The first time I used Claude Code I set up two sessions, one creating API tests in the test repo, and the other writing documentation in the docs repo. Code examples were generated by the tests, then copied to the docs repo to ensure the examples were tested and stayed in sync whenever the API spec changed. 

My eyes went back-and-forth from one window to the next as I watched Claude churn out tests and documentation far faster than I could. I thought back to the days when you’d start a new job and have to recreate functions you’d used at your last company, but couldn’t take with you. And I thought about all the code I’ve created over the years, and how AI can write most of that now—and whatever it can’t yet do on its own, it’s just a matter of time before it can.

My pending obsolescence felt close at hand…but then I realized how awesome this actually is.

Do I miss having to reinvent the wheel at every new job? Of course not. I very much appreciate what’s been built into programming languages over time. Do I wish I could spend my time correcting indentation another engineer messed up? Absolutely not, and it seems crazy that I once worked with someone who would regularly write code where a single file had indents of not only 2 and 4 spaces, but even 3 spaces. (Seriously.) So why not embrace AI?

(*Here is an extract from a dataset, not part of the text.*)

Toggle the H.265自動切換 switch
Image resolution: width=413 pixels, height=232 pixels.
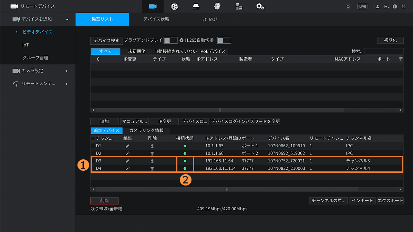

After that first mind-blowing day, Claude Code became my buddy. How could he not? He’s diligent, upbeat, and he cares about best practices. And he’s saved me gobs and gobs of time. Sure, he gets things wrong sometimes. But who doesn’t? We’re all human…ish.

The one problem Claude and friends do have is they can’t remember things across sessions. Yes, you can put things in a file named CLAUDE.md, a set of instructions which he reads at the start of each session. But if that file gets too long (which it absolutely will if you let Claude have free rein), you’re going to use up a lot of tokens on things that the new session probably doesn’t need to work on. If he’s working on the API, there’s no point in him reading a thousand lines about UX standards. 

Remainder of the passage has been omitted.